A libra esterlina manteve-se estável na sexta-feira face ao dólar, mas continuou no caminho para um ganho semanal superior a 1%, à medida que os mercados ficaram mais cépticos quanto a uma subida de taxas pela Reserva Federal em setembro. O GBP/USD oscilou em torno de 1,3350 e foi também indicado em 1,3354, enquanto a média móvel simples (SMA) de 200 dias se situa em 1,3399 e um agrupamento próximo de SMAs converge perto de 1,3409. Os dados do mercado de trabalho dos EUA mostraram que as Nonfarm Payrolls de junho ficaram aquém das previsões, e os meses anteriores foram revistos, passando a implicar -74 mil empregos ao longo de abril e maio, deslocando o “pricing” para uma movimentação em outubro. As Initial Jobless Claims da semana terminada a 4 de julho são vistas a subir de 215 mil para 219 mil, com as atas do FOMC e o relatório de inflação dos EUA de 14 de julho em foco, a par do ISM Services PMI.
No Reino Unido, a incerteza política persistiu, ao mesmo tempo que a moeda negociava perto dos níveis de meados de junho, enquanto o S&P Global Services PMI de junho caiu de 49,3 para 48,8 e as Novas Encomendas recuaram pelo quarto mês consecutivo. A próxima semana traz discursos do Banco de Inglaterra e o Relatório de Estabilidade Financeira. O “pricing” em derivados apontava para uma probabilidade de 46% de uma subida de taxas pela Fed em 2026, enquanto os futuros implicavam uma probabilidade de 70% de uma subida pelo Banco de Inglaterra até ao final de 2026. Entre os marcadores técnicos contavam-se uma linha de resistência descendente a partir de cerca de 1,3520, um RSI (14) perto de 53 e suporte de mais longo prazo a partir de aproximadamente 1,3159.
Expectativas de subida de taxas nos EUA e estratégias de volatilidade
Vemos o mercado a questionar corretamente uma subida de taxas pela Reserva Federal em setembro, após o fraco relatório de emprego. O valor das Nonfarm Payrolls de junho fixou-se em apenas 150.000, abaixo do consenso de 180.000, e as revisões em baixa mostram agora uma perda líquida de 74.000 postos de trabalho nos dois meses anteriores. Estes dados, combinados com uma taxa de desemprego que subiu ligeiramente para 4,0%, dão margem à Fed para fazer uma pausa.
O principal evento para nós é o próximo relatório de inflação dos EUA, a 14 de julho, que criará volatilidade significativa. Com a última leitura do Core CPI de maio a manter-se firme nuns teimosos 3,5% em termos homólogos, qualquer surpresa em alta voltará a colocar em cima da mesa uma subida da Fed em setembro. Devemos preparar-nos para um movimento acentuado no dólar norte-americano, ponderando estratégias com opções que beneficiem de um pico de volatilidade.
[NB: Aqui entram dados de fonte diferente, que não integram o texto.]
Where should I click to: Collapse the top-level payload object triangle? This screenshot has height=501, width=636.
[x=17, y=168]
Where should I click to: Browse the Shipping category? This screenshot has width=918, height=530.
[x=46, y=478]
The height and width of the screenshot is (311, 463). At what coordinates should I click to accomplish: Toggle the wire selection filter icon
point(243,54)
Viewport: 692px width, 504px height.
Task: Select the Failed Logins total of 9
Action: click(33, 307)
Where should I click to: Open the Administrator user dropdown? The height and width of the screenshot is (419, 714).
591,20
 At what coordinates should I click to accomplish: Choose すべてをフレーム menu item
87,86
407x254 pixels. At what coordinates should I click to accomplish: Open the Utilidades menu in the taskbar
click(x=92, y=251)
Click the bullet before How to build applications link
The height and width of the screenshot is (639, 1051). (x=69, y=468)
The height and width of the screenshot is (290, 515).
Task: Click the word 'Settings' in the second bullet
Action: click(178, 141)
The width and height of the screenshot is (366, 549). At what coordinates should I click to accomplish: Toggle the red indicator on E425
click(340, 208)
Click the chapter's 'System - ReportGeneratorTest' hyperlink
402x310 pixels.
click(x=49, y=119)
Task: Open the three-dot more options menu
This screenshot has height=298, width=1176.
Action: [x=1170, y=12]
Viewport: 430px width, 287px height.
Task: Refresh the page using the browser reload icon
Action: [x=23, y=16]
Para nos posicionarmos, estamos a considerar a compra de straddles com opções sobre futuros de GBP/USD com vencimento após a divulgação dos dados de inflação. Isto envolve comprar simultaneamente uma opção call e uma opção put com o mesmo preço de exercício e a mesma data de vencimento. Esta estratégia será rentável se o par cambial fizer um movimento forte em qualquer direção, sem precisarmos de antecipar o resultado do relatório de inflação.
Perspetivas económicas do Reino Unido, divergência entre bancos centrais e posicionamento
No Reino Unido, o quadro económico parece muito mais fraco, a roçar a estagflação. O recente S&P Global Services PMI desceu para 48,8, sinalizando contração, enquanto o último PIB trimestral mostrou um crescimento anémico de apenas 0,1%. Apesar disso, a inflação no Reino Unido mantém-se muito acima da dos EUA, com a última leitura em 4,2%, o que ajuda a explicar porque é que os mercados estão a atribuir uma probabilidade de 70% a uma subida de taxas pelo Banco de Inglaterra.
Esta divergência nas perspetivas dos bancos centrais, a par da resistência técnica do GBP/USD perto do nível de 1,3400, sugere que a força recente da libra é frágil. Se os dados de inflação dos EUA vierem “quentes”, é provável que o par seja rejeitado nessa resistência, e veríamos isso como uma oportunidade para reforçar posições baixistas. Uma quebra abaixo do suporte em 1,3200 poderá desencadear uma descida rápida.
Dada a divergência mais clara nas expectativas de taxas, estamos também a analisar derivados de taxas de juro para explorar este tema de forma mais direta. Consideramos que há valor em estratégias que apostem numa subida das taxas de juro de curto prazo do Reino Unido face às dos EUA nos próximos seis meses. Isto pode ser expresso através de instrumentos ligados aos futuros de SONIA e SOFR.